Di questi intagli oggi non rimangono che pochi frammenti: due figure allegoriche a rilievo (Maggio e l'Ora quinta del giorno) e un trofeo di emblemi marini si conservano presso A. Banchieri di Feltre; un gruppo di piccole sculture frammentarie, oltre alla portella con la figura dell'evangelista S. Marco, che costituiva la valva che si dischiudeva a poppa della nave per lasciar cadere nelle acque il simbolico anello nuziale, è custodito presso il civico museo Correr. In tempi recenti vi fu chi sostenne che Venezia dovesse riavere il suo Bucintoro: ma quell'idea non è stata finora attuata.
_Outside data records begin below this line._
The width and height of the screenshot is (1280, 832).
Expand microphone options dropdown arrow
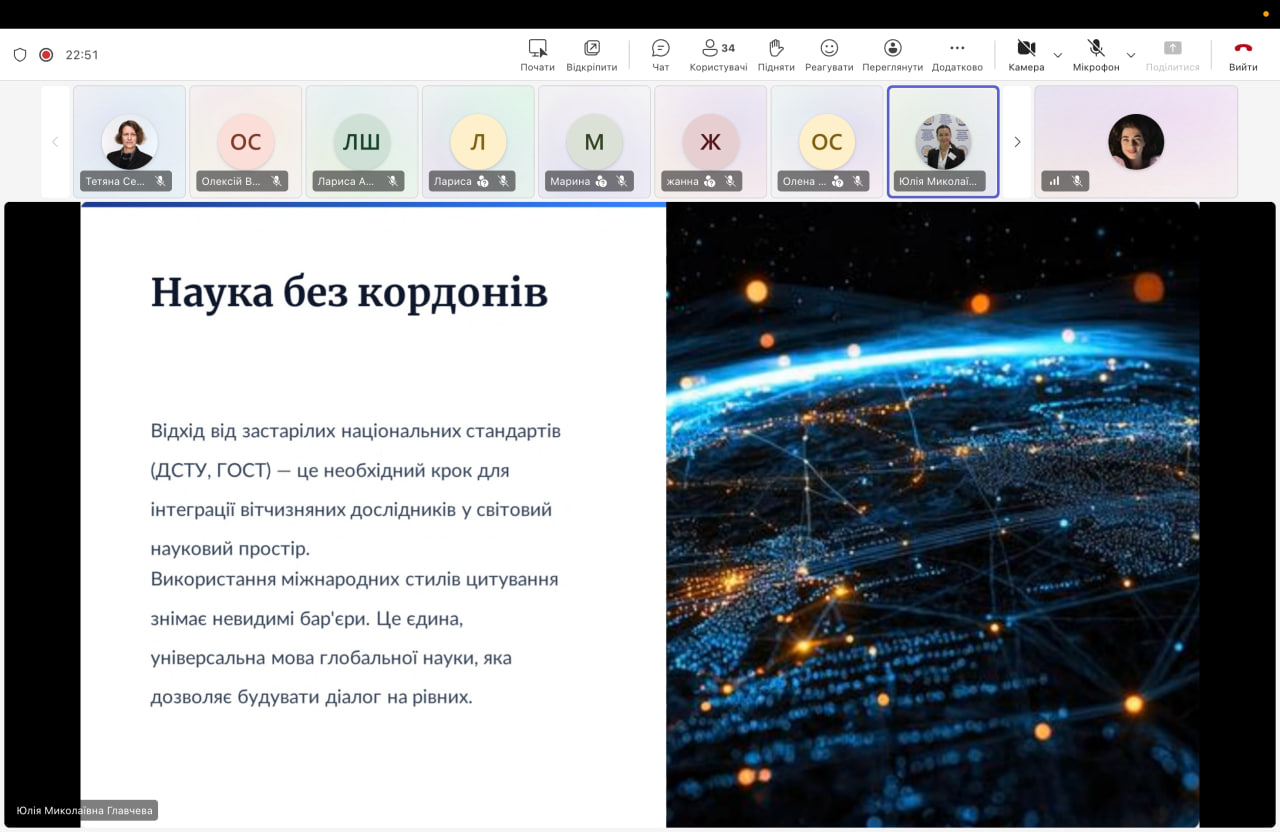pyautogui.click(x=1131, y=55)
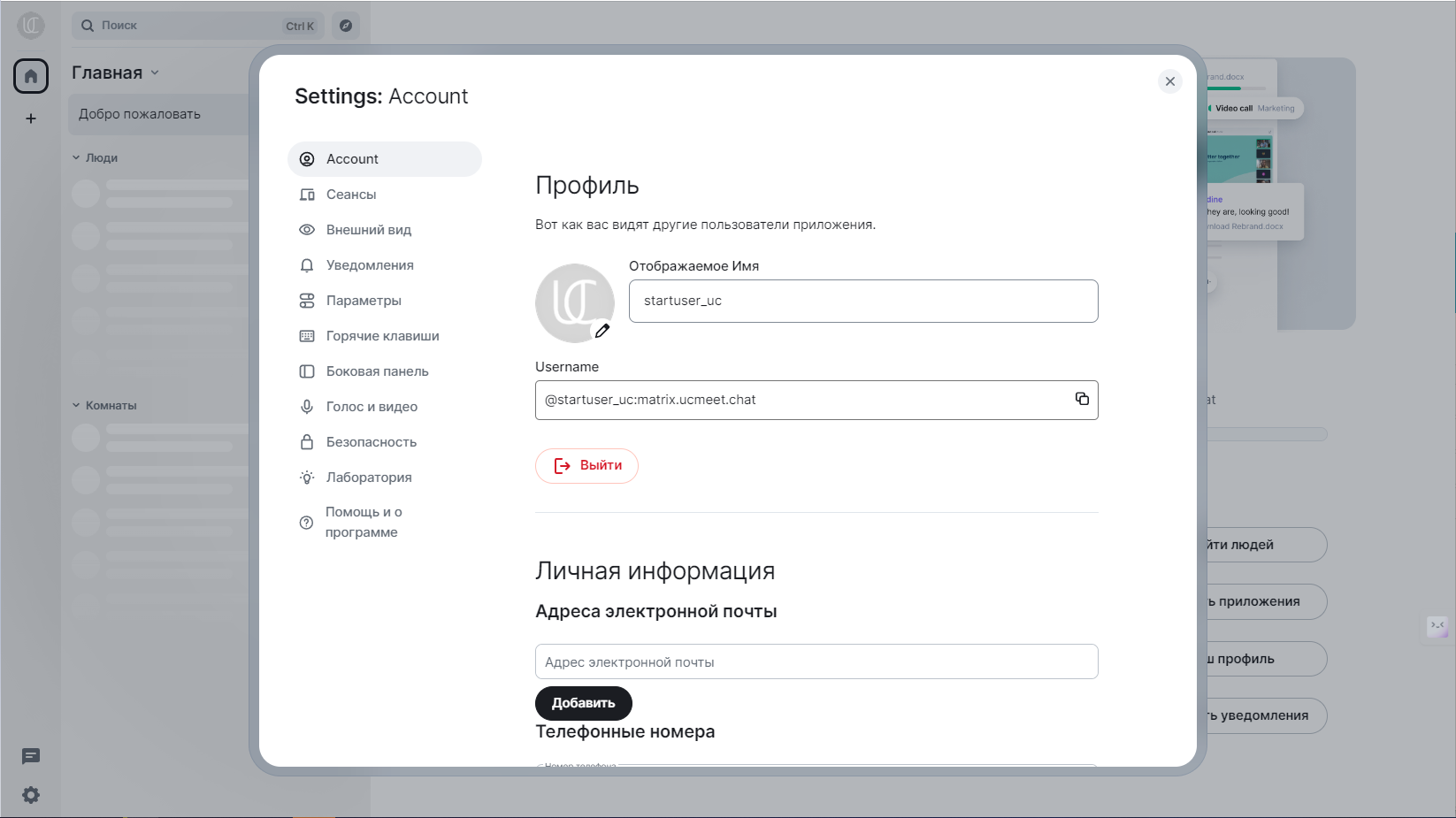The width and height of the screenshot is (1456, 818).
Task: Open the Сеансы settings tab
Action: coord(351,195)
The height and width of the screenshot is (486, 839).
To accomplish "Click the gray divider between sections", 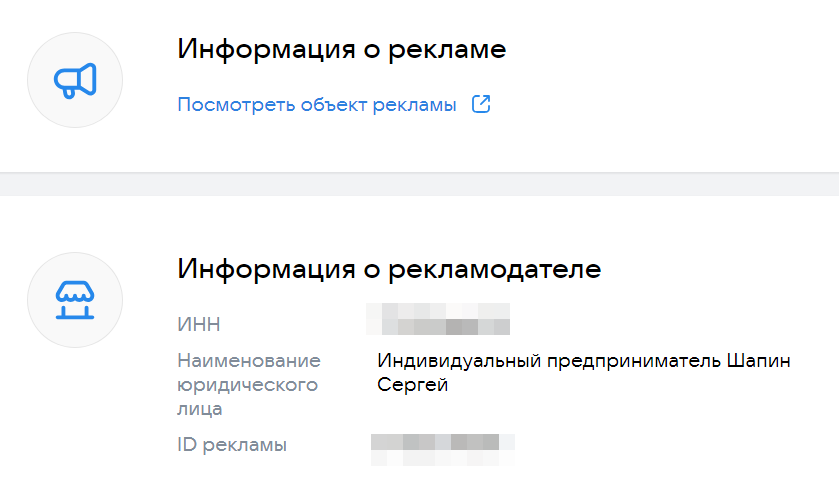I will [x=419, y=184].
Bibl.: F. Donno, L'allegro giorno Veneto overo lo Sposalizio del mare, Venezia 1625; A. M. Luchini, La nuova regia su l'acqua nel Bucintoro nuovamente erretto, Venezia 1729; G. Casoni, Guida dell'Arsenale di Venezia, 1829; Il Bucintoro di Venezia, Venezia 1837 (con due tavole); Pace del Friuli, La Festa delle Marie: poemetto elegiaco latino, edito ed annotato da A. E. Cicogna, Venezia 1843; F. Zanotto, Bucintoro, in Emporio artistico-letterario, I, Venezia 1846, pp. 399-408; P. A. Guglielmotti, Storia della marina pontificia, Roma 1886; B. Cecchetti, Della voce Bucintoro, in Archivio veneto, XXXIV (1887), pp. 396-397; La ricostruzione del Bucintoro, in Relazione al Sindaco di Venezia, Venezia 1900; G. Monticolo, I capitolari delle arti veneziane, in Fonti per la storia d'Italia, in Ist. stor. ital., Roma 1905; P. Molmenti, Storia di Venezia nella vita privata, 6ª ed., Bergamo 1922-1926; G. Boschieri, Cimeli del Bucintoro, in Rivista della città di Venezia (1925), p. 356; M. N. Mocenigo, L'arsenale di Venezia, Roma 1927; W. Senior, The Bucintaur, in The Mariner's Mirror, Londra 1929, n. 2.